## Material shown:
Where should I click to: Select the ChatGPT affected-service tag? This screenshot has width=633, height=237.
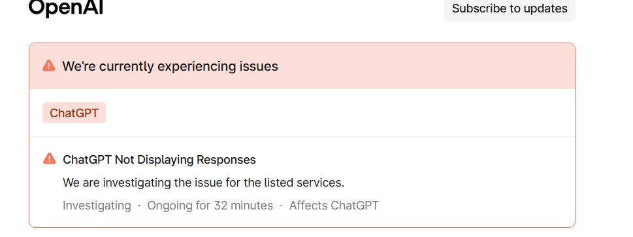pyautogui.click(x=74, y=113)
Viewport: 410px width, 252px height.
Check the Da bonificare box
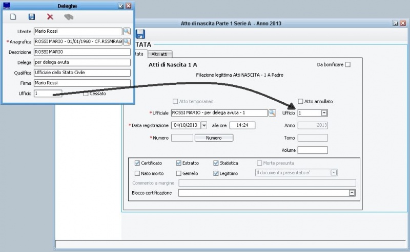pos(348,64)
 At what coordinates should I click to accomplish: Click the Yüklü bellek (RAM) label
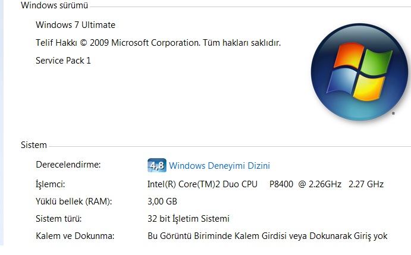click(x=74, y=202)

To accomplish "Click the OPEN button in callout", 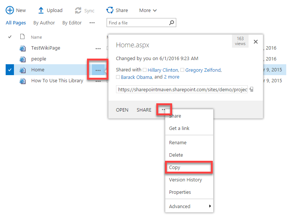I will point(122,110).
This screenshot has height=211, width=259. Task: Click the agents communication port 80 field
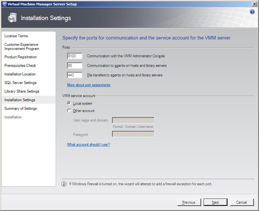[75, 66]
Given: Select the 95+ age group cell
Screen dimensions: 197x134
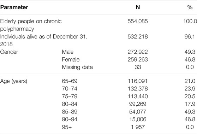Looking at the screenshot, I should point(67,127).
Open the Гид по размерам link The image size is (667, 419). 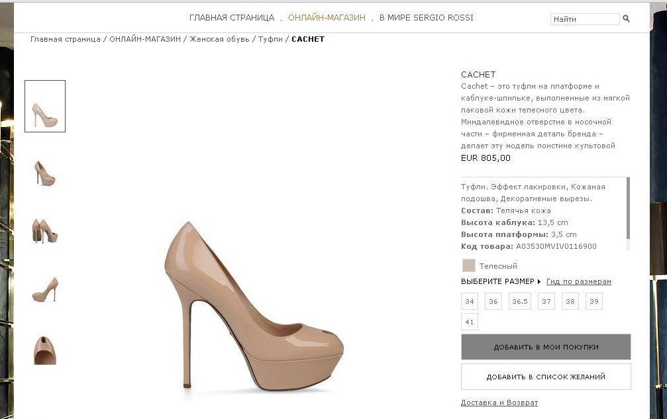[x=579, y=282]
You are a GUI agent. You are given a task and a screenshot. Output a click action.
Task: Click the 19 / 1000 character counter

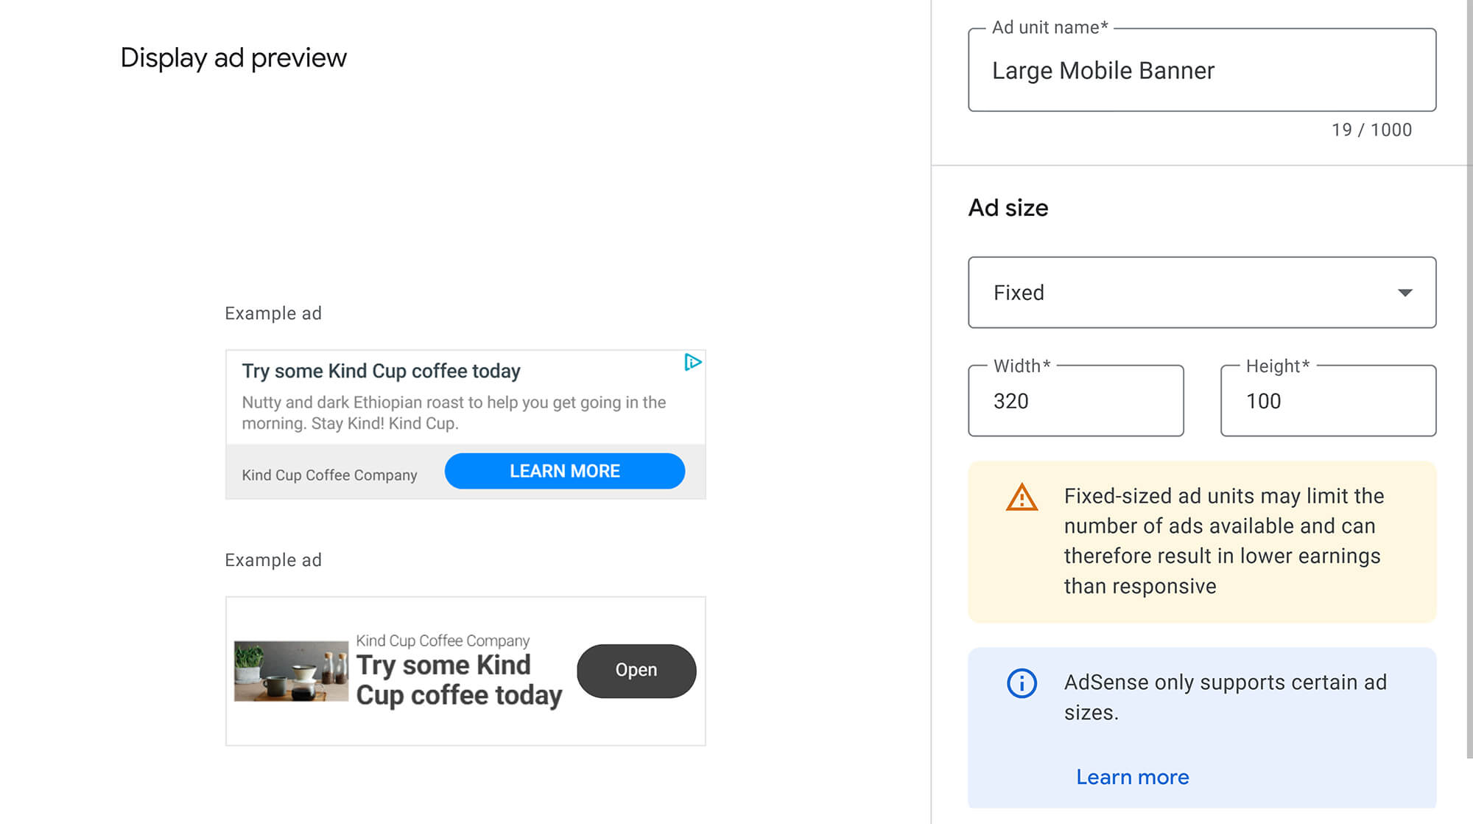coord(1371,130)
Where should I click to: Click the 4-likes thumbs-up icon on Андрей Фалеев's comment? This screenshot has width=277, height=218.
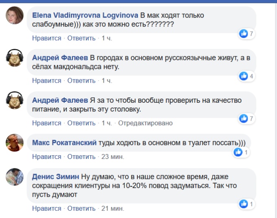[x=244, y=76]
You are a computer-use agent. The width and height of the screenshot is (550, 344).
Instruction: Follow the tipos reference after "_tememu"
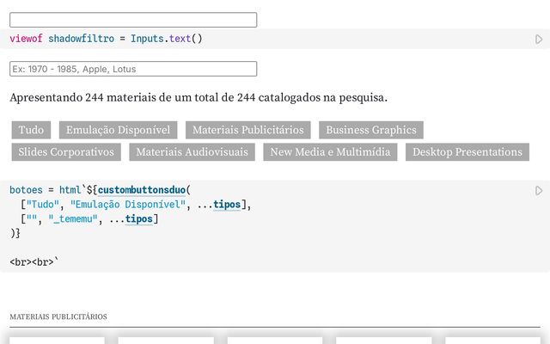(138, 219)
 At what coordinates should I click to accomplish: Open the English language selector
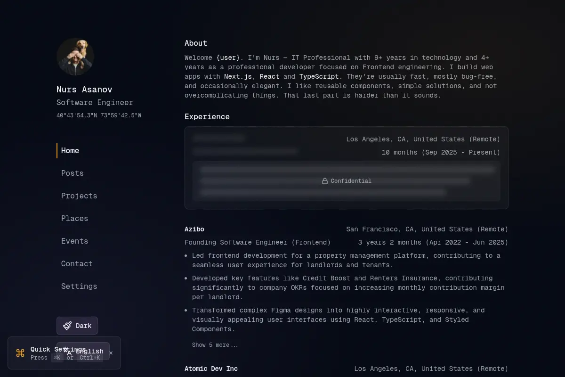click(83, 351)
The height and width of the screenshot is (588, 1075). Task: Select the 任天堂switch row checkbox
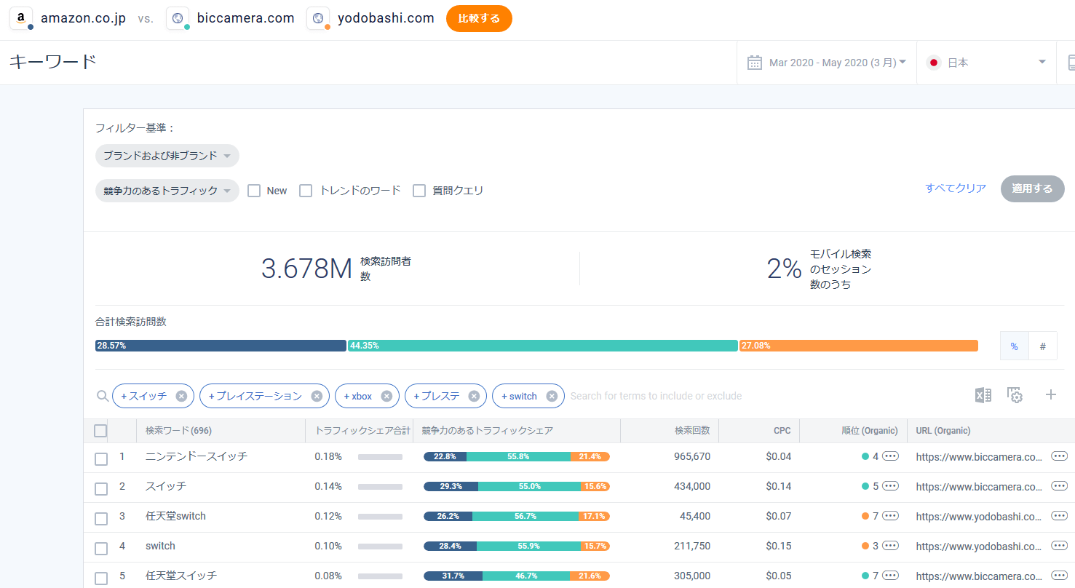point(101,518)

## Requirement:
Start at the line that contains "You are a computer-use" and retype every line through the end of the entries above, both ends included. Exclude all pictures.

## Solution below:
You are a computer-use agent. The width and height of the screenshot is (550, 344).
Instruction: Follow the tipos reference after "_tememu"
(138, 219)
 At what coordinates should I click to accomplish: Open the English language selector
click(83, 351)
The height and width of the screenshot is (588, 1075). Task: Select the 任天堂switch row checkbox
point(101,518)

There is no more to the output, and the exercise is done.